Together with his backing band, Cray has continued to experiment with blues and soul throughout the '90s and into the new millennium. He released a string of albums on the Mercury imprint in the early '90s - Midnight Stroll (1990), I Was Warned (1992), Shame + A Sin (1993), and Sweet Potato Pie (1997) - and another on Rykodisc in the late '90s, which included the Grammy-winning Take Your Shoes off (1999) and Shoulda Been Home (2001). The early '00s saw him switch labels yet again, joining Sanctuary for Time Will Tell (2003) and Twenty (2005). He has also remained a prolific collaborator, touring with peers like Bob Dylan and Eric Clapton.

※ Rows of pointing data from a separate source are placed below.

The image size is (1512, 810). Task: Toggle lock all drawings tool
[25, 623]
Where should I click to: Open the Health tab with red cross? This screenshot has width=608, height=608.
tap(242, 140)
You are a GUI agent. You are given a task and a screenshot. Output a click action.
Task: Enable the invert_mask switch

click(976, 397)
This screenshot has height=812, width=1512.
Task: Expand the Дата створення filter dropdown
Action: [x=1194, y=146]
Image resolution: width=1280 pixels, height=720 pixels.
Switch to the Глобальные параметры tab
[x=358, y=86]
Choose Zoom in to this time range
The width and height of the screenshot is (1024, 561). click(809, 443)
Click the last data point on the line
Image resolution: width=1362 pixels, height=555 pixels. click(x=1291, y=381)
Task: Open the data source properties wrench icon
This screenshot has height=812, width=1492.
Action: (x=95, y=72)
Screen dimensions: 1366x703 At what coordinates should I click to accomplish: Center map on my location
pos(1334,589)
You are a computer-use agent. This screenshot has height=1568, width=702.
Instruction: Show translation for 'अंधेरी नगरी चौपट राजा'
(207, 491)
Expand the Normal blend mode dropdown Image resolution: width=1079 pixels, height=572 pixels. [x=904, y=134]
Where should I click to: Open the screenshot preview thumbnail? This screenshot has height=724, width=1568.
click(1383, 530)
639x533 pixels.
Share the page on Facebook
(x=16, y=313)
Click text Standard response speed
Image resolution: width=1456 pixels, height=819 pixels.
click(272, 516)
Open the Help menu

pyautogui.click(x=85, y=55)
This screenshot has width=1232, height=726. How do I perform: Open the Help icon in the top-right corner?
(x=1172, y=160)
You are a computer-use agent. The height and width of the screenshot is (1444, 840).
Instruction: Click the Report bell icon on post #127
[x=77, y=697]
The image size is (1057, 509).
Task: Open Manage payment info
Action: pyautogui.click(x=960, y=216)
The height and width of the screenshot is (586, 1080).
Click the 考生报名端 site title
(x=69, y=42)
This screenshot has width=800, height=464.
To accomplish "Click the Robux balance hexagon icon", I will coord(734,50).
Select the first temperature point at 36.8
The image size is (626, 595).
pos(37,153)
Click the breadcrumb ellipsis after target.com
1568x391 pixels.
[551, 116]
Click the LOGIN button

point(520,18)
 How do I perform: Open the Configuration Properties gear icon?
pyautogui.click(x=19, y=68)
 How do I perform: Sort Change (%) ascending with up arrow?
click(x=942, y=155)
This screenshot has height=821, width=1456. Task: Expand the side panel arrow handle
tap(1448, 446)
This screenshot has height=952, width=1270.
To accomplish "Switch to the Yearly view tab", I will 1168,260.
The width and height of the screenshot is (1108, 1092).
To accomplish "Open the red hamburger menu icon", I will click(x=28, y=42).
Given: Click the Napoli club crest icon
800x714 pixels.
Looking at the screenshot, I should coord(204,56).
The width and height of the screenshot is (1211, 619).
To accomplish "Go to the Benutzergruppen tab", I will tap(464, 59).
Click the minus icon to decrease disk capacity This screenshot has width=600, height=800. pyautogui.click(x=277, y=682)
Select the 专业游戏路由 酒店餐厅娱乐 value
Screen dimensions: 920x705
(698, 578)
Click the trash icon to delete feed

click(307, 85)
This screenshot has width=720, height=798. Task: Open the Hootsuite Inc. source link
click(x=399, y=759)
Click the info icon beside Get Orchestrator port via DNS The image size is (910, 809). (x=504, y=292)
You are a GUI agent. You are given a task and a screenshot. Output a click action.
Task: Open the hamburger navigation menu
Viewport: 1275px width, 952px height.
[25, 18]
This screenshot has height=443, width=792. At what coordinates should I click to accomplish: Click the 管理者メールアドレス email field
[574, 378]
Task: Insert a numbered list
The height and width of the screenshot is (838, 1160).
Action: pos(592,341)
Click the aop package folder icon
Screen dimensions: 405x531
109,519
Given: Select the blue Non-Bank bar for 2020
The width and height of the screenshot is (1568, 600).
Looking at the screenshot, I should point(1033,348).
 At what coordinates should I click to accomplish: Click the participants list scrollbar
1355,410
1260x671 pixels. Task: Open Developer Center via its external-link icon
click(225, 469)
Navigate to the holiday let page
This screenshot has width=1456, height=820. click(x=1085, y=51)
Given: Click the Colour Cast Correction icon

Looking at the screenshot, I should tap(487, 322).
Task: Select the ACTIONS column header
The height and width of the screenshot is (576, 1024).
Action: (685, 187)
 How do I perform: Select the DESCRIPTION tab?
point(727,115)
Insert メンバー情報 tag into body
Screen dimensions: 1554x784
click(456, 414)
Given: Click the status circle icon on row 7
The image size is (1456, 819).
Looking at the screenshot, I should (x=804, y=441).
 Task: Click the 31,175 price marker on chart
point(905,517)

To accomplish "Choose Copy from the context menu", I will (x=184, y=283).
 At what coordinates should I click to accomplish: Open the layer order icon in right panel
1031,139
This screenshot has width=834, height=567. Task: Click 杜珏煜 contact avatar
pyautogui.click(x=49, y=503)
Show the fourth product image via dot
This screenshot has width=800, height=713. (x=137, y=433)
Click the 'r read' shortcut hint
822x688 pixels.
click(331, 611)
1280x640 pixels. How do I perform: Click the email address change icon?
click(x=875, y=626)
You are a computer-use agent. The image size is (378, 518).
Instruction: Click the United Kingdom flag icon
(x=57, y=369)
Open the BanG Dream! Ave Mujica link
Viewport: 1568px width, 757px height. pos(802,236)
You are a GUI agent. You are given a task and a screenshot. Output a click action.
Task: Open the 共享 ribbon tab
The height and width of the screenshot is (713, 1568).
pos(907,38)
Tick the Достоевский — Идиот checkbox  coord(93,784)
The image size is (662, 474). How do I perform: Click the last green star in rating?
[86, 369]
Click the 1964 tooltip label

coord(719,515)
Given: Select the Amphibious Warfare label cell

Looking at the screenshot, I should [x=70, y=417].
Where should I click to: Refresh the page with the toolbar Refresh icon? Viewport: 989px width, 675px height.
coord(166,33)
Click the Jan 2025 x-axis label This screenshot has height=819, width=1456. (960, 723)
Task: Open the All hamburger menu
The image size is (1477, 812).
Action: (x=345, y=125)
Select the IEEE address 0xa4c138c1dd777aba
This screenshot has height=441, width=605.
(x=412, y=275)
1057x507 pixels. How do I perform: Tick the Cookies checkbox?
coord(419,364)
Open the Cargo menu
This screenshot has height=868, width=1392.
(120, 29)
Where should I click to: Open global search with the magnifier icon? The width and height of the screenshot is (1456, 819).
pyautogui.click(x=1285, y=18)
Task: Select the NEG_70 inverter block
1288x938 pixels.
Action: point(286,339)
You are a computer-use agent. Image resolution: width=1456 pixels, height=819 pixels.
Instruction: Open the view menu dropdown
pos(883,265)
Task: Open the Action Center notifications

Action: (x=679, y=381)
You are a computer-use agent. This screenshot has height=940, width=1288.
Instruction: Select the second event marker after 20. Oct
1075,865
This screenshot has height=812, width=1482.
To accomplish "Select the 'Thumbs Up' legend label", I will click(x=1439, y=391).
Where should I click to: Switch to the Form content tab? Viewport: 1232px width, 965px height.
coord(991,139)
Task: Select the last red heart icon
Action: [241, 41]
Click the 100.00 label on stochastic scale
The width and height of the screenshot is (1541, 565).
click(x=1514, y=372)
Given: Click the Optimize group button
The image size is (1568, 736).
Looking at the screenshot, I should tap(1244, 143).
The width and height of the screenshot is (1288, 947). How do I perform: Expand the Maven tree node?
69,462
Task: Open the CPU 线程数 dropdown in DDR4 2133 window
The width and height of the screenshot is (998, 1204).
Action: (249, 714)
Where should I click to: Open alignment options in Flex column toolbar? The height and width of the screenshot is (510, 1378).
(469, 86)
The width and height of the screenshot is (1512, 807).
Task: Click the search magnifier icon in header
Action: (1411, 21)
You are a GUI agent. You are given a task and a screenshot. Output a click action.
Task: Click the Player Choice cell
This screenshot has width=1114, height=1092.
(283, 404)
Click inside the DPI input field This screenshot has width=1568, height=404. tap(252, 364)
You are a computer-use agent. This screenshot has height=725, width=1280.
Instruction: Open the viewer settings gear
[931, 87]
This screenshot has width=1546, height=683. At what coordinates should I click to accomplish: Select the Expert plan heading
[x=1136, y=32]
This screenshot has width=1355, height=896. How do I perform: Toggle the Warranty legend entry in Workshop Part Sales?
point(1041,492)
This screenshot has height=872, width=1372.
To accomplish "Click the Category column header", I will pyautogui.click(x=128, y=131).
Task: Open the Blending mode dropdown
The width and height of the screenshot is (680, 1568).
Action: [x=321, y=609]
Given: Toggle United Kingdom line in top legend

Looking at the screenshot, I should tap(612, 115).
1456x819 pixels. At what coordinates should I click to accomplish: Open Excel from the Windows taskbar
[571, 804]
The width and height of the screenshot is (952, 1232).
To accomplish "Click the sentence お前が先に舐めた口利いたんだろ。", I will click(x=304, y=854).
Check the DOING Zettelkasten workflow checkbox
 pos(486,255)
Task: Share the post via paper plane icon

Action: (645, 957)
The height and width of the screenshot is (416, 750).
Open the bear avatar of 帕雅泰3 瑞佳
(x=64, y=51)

The last few years have seen Cray release a string of electrifying live recordings of performances past and present, including Live from Across the Pond (2006), Authorized Bootleg: Austin, Texas 5/25/87 (2010), and Cookin' in Mobile (2010). His latest studio album, This Time, came out in 2009. As ever with Cray's undefinable sound, the music on the disc remains stubbornly beyond category. "Blues is one of the foundations of our music, but it's not all that we play," Cray says. "When I first started playing guitar, I wanted to be George Harrison - that is, until I heard Jimi Hendrix. After that, I wanted to be Albert Collins and Buddy Guy and B.B. King. And then there are singers like O.V. Wright and Bobby Blue Bland. It's all mixed up in there."